Given a line bundle $$L$$ on an abelian variety $$A/k$$, there is an associated Weil pairing $$e_L\colon\bigwedge^2V_pA\to\mathbb Q_p(1)$$, where $$p$$ is a prime different from the residue characteristic of the base field $$k$$ and $$V_pA$$ is the $$\mathbb Q_p$$-linear Tate module of $$A$$. This is usually constructed by explicitly constructing a pairing between $$A[p^n]$$ and $$A^\vee[p^n]$$ using the interpretation of the latter as classes of divisors, and then pulling back along the polarisation induced by $$L$$.
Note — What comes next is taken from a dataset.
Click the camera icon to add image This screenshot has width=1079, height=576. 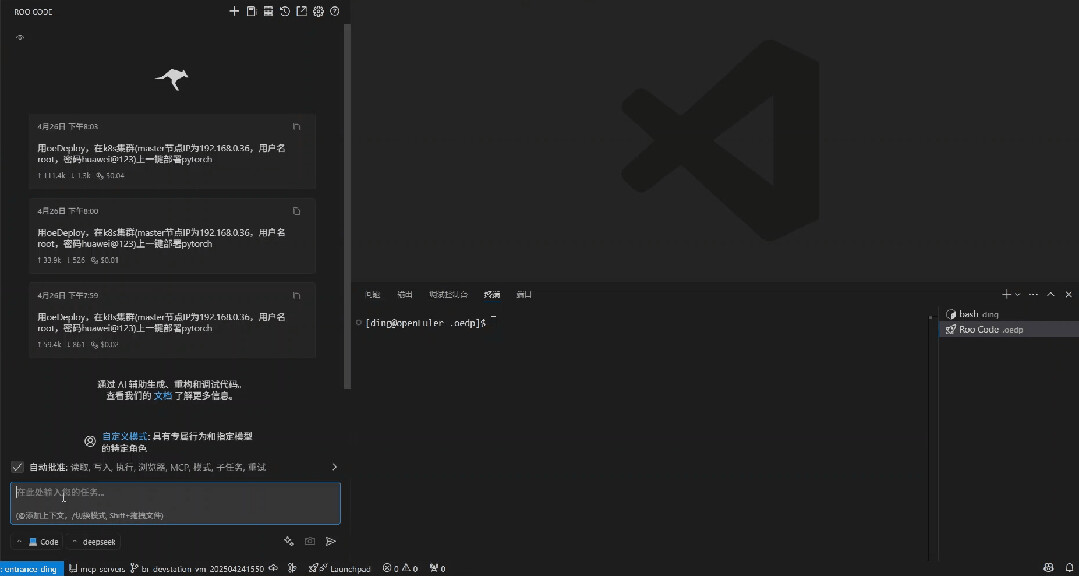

There is, however, another way to construct such a pairing, using the fact that $$V_pA$$ is dual to the etale cohomology $$\mathrm H^1_{et}(A_{\bar k},\mathbb Q_p)$$. Namely, the first etale Chern class $$c^{et}_1(L)$$ is an element of $$\mathrm H^2_{et}(A_{\bar k},\mathbb Q_p)(1)=\mathrm{Hom}(\bigwedge^2V_pA,\mathbb Q(1))$$, and we can just take the pairing corresponding to this element.

What I want to know (and ideally would like a reference for) is whether these two pairings are the same. In other words, is the element of $$\mathrm H^2_{et}(A_{\bar k},\mathbb Q_p)(1)$$ corresponding to the Weil pairing equal to the first etale Chern class of $$L$$?